By configuring the underlying threads using the operating system scheduler, specific callbacks can be prioritized over other callbacks.
For example, the subscriptions and timers of a control loop can be prioritized over all other subscriptions and standard services of a node.
The examples_rclcpp_cbg_executor package provides a demo of this mechanism.
Scheduling semantics
If the processing time of the callbacks is shorter than the period with which messages and events occur, the Executor basically processes them in FIFO order. However, if the processing time of some callbacks is longer, messages and events will be queued on the lower layers of the stack. The wait set mechanism reports only very little information about these queues to the Executor. In detail, it only reports whether there are any messages for a certain topic or not. The Executor uses this information to process the messages (including services and actions) in a round-robin fashion - but not in FIFO order. The following flow diagram visualizes this scheduling semantics.
 
This semantics was first described in a paper by Casini et al. at ECRTS 2019. (Note: The paper also explains that timer events are prioritized over all other messages. This prioritization was removed in Eloquent.)
Outlook
While the three Executors of rclcpp work well for most applications, there are some issues that make them not suitable for real-time applications, which require well-defined execution times, determinism, and custom control over the execution order. Here is a summary of some of these issues:
- Complex and mixed scheduling semantics. Ideally you want well defined scheduling semantics to perform a formal timing analysis. 
- Callbacks may suffer from priority inversion.
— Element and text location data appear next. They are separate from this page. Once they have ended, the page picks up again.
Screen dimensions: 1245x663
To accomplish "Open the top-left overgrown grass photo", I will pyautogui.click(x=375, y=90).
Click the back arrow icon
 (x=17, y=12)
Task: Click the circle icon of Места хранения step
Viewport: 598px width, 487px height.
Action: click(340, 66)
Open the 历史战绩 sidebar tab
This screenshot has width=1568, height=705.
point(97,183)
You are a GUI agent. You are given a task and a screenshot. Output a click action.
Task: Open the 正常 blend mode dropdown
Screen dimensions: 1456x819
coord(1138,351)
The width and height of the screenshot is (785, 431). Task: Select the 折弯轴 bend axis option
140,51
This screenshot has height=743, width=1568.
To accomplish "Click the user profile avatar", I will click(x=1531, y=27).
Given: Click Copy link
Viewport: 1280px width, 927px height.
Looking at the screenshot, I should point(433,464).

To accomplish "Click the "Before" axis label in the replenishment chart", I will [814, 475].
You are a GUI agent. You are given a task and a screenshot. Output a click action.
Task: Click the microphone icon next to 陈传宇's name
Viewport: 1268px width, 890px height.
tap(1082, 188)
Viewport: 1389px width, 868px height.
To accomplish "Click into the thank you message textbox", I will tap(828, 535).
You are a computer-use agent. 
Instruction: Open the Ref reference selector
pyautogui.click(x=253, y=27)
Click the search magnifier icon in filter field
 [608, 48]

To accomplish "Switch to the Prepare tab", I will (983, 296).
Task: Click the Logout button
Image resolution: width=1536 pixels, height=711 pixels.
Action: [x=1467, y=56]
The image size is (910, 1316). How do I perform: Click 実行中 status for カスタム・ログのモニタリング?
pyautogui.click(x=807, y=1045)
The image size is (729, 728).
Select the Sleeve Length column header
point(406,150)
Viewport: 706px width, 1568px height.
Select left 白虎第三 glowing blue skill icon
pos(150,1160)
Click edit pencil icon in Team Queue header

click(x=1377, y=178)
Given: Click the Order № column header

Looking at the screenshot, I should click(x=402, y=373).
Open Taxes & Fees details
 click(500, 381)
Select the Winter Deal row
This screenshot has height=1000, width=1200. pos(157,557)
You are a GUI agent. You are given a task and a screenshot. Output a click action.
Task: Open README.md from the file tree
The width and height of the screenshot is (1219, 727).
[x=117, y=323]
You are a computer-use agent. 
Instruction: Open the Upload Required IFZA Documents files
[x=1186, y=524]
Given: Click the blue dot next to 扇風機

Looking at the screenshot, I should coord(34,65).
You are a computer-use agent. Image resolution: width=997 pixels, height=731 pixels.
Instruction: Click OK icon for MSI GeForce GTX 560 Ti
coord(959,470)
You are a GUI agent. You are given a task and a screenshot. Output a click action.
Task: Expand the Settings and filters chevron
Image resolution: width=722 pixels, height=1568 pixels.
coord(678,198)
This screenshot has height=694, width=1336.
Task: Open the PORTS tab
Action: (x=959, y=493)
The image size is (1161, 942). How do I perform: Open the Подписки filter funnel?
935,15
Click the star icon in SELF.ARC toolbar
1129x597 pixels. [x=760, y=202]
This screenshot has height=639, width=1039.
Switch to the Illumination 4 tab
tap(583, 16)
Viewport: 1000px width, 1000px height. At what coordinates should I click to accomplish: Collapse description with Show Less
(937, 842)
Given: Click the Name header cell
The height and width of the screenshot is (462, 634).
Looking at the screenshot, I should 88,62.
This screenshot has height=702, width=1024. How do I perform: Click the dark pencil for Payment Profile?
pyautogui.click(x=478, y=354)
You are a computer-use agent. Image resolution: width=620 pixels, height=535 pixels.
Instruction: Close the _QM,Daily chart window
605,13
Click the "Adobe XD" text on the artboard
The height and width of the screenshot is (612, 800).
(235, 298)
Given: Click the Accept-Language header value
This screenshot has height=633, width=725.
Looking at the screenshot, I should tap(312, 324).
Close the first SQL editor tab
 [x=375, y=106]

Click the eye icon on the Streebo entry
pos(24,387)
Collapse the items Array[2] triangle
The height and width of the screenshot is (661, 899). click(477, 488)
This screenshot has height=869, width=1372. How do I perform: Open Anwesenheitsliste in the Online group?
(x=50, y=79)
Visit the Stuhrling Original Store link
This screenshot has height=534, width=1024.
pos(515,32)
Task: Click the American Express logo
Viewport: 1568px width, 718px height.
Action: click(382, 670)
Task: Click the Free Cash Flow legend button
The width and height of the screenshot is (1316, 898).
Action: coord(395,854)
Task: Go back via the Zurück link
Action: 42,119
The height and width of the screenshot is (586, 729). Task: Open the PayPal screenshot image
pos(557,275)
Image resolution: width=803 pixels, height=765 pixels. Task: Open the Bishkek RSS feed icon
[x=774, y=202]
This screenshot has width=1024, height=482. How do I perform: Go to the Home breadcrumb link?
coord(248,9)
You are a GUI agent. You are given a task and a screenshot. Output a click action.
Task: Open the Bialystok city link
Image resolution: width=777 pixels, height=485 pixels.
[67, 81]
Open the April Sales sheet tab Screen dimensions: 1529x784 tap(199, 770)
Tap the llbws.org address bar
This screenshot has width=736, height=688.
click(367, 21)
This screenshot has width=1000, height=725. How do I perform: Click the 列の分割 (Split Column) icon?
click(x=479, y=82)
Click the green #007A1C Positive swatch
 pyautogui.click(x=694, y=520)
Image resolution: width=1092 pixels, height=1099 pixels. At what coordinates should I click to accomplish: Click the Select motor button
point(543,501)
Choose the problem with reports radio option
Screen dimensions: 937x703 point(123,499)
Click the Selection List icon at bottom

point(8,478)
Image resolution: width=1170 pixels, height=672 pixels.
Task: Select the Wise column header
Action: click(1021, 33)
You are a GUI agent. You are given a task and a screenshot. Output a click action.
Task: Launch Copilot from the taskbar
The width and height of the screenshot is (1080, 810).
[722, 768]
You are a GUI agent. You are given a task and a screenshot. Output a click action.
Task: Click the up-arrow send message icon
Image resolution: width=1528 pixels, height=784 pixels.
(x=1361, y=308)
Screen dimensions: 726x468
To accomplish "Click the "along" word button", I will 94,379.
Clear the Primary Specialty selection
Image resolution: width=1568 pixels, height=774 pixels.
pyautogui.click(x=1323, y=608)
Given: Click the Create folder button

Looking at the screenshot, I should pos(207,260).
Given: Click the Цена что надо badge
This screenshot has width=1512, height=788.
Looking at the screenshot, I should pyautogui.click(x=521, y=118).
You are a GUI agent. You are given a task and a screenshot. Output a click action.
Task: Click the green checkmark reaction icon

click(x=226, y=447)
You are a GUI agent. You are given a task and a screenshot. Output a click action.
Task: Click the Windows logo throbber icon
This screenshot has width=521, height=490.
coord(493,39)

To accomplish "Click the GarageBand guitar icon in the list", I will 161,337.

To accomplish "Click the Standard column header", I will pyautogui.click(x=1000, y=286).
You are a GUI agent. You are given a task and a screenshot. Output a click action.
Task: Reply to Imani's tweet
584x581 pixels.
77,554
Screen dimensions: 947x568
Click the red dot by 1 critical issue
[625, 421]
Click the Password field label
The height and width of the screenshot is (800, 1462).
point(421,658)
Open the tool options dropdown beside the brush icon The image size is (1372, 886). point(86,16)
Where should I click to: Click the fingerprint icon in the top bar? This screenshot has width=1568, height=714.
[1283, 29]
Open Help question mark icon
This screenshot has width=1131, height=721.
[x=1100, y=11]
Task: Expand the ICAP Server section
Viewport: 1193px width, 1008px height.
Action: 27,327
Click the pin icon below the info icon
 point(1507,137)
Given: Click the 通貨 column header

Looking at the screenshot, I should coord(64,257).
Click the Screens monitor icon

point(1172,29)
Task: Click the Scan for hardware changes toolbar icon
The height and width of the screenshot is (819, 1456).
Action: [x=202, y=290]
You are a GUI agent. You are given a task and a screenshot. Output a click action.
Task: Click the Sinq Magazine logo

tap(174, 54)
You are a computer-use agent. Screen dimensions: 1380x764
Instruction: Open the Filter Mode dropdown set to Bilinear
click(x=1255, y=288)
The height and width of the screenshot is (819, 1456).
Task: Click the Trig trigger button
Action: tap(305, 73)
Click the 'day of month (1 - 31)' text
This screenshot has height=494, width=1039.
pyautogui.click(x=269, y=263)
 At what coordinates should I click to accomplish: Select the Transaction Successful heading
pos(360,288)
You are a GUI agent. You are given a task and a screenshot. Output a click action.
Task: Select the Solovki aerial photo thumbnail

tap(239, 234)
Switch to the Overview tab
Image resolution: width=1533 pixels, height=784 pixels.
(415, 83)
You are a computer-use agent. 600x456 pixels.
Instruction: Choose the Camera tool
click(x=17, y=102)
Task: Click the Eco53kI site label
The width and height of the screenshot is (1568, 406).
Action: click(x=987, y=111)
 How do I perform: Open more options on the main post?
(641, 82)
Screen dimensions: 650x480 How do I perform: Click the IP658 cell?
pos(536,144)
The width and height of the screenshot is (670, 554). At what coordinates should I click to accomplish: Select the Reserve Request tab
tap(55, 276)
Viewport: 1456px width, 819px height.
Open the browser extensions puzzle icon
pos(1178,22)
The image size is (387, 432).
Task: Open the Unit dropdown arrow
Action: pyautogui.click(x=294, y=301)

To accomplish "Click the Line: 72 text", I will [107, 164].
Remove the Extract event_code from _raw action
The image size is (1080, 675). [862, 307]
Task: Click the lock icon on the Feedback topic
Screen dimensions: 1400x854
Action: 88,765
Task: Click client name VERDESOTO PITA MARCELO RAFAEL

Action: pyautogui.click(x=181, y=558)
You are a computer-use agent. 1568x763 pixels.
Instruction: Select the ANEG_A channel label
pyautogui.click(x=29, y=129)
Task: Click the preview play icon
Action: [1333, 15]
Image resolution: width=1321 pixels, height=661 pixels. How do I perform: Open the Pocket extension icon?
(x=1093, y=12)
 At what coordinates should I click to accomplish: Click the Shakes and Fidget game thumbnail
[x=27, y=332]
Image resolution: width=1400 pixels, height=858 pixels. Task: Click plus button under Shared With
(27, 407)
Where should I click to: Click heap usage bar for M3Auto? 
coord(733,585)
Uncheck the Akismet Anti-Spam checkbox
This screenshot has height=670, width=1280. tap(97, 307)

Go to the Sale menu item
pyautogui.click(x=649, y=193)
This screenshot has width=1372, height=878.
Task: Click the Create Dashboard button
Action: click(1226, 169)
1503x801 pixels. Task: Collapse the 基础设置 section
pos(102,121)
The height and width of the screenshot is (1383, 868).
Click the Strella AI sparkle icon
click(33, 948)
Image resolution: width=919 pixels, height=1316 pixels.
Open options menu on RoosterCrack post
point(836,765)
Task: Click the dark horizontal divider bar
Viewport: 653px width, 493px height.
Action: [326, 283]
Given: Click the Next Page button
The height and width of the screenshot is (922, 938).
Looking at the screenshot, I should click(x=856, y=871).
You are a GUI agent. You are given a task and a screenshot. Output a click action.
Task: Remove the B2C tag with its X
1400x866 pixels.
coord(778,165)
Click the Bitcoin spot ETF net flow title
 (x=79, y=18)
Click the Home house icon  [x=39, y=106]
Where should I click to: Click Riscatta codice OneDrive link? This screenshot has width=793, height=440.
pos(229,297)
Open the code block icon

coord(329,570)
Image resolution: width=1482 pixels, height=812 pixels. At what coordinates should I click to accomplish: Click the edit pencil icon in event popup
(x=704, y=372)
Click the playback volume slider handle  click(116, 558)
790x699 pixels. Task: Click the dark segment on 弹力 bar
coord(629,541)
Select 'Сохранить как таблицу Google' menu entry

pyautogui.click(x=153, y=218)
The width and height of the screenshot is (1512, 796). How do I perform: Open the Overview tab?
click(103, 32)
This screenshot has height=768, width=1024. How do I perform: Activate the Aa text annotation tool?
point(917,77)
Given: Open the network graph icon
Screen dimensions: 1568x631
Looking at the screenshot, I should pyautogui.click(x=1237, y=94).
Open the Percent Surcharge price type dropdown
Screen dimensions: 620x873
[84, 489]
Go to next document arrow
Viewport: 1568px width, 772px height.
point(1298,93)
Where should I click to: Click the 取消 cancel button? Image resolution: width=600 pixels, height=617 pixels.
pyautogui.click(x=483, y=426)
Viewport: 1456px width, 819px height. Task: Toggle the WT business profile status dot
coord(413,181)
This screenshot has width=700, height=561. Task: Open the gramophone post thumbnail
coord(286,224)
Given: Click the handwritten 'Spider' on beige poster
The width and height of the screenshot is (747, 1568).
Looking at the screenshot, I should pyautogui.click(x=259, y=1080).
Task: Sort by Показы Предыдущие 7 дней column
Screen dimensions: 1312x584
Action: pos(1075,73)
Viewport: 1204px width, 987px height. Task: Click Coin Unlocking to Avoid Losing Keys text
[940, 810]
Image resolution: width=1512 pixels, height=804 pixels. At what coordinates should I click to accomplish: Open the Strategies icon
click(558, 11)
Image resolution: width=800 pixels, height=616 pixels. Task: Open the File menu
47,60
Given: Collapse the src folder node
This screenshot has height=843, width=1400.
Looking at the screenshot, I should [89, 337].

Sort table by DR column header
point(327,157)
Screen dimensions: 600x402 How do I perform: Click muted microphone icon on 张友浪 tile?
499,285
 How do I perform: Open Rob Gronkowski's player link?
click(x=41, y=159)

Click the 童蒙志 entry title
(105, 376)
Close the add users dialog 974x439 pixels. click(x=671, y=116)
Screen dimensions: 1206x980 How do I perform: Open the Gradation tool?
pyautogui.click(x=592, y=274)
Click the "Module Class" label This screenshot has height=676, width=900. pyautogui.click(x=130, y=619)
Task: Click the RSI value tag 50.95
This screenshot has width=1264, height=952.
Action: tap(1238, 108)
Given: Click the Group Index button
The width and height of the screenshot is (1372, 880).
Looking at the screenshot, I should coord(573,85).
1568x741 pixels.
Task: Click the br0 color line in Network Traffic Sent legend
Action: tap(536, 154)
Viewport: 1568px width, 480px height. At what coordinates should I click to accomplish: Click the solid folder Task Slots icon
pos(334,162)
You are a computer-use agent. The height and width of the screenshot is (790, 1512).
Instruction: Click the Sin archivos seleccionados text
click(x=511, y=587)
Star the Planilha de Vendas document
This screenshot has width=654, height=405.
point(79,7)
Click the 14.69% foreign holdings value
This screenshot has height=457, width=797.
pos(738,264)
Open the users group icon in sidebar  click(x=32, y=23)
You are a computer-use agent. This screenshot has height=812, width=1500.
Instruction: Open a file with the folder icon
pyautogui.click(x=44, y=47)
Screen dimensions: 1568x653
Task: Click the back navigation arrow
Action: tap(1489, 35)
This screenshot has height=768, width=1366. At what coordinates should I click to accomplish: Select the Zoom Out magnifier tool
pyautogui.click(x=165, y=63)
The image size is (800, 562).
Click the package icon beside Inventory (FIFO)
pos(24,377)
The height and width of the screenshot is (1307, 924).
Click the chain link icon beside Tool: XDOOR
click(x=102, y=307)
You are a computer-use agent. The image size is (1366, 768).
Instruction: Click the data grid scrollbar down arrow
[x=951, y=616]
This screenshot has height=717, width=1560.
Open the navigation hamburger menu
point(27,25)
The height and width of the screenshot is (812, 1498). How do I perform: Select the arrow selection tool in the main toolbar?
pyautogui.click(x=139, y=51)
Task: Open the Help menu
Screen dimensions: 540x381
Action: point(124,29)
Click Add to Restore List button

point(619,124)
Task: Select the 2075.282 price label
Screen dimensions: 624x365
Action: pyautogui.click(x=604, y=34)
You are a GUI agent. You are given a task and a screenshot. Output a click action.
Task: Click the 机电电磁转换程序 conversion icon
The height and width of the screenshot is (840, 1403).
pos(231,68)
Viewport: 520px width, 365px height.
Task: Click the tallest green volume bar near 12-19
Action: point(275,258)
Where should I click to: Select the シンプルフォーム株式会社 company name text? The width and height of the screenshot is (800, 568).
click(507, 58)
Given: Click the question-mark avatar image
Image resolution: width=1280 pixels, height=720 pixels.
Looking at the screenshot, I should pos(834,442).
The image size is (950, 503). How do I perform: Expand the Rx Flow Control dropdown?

Higher priority callbacks may be blocked by lower priority callbacks. 
- No explicit control over the callbacks execution order. 
- No built-in control over triggering for specific topics. 
Additionally, the executor overhead in terms of CPU and memory usage is considerable.
These issues have been partially addressed by the following developments:
- rclcpp WaitSet: The - WaitSetclass of rclcpp allows waiting directly on subscriptions, timers, service servers, action servers, etc. instead of using an Executor. It can be used to implement deterministic, user-defined processing sequences, possibly processing multiple messages from different subscriptions together. The examples_rclcpp_wait_set package provides several examples for the use of this user-level wait set mechanism.
- rclc Executor: This Executor from the C Client Library rclc, developed for micro-ROS, gives the user fine-grained control over the execution order of callbacks and allows for custom trigger conditions to activate callbacks. Furthermore, it implements ideas of the Logical Execution Time (LET) semantics. 
Further information
- Michael Pöhnl et al.: “ROS 2 Executor: How to make it efficient, real-time and deterministic?”. Workshop at ROS World 2021. Virtual event. 19 October 2021. 
- Ralph Lange: “Advanced Execution Management with ROS 2”. ROS Industrial Conference. Virtual event. 16 December 2020. 
- Daniel Casini, Tobias Blass, Ingo Lütkebohle, and Björn Brandenburg: “Response-Time Analysis of ROS 2 Processing Chains under Reservation-Based Scheduling”, Proceedings of 31st ECRTS 2019, Stuttgart, Germany, July 2019.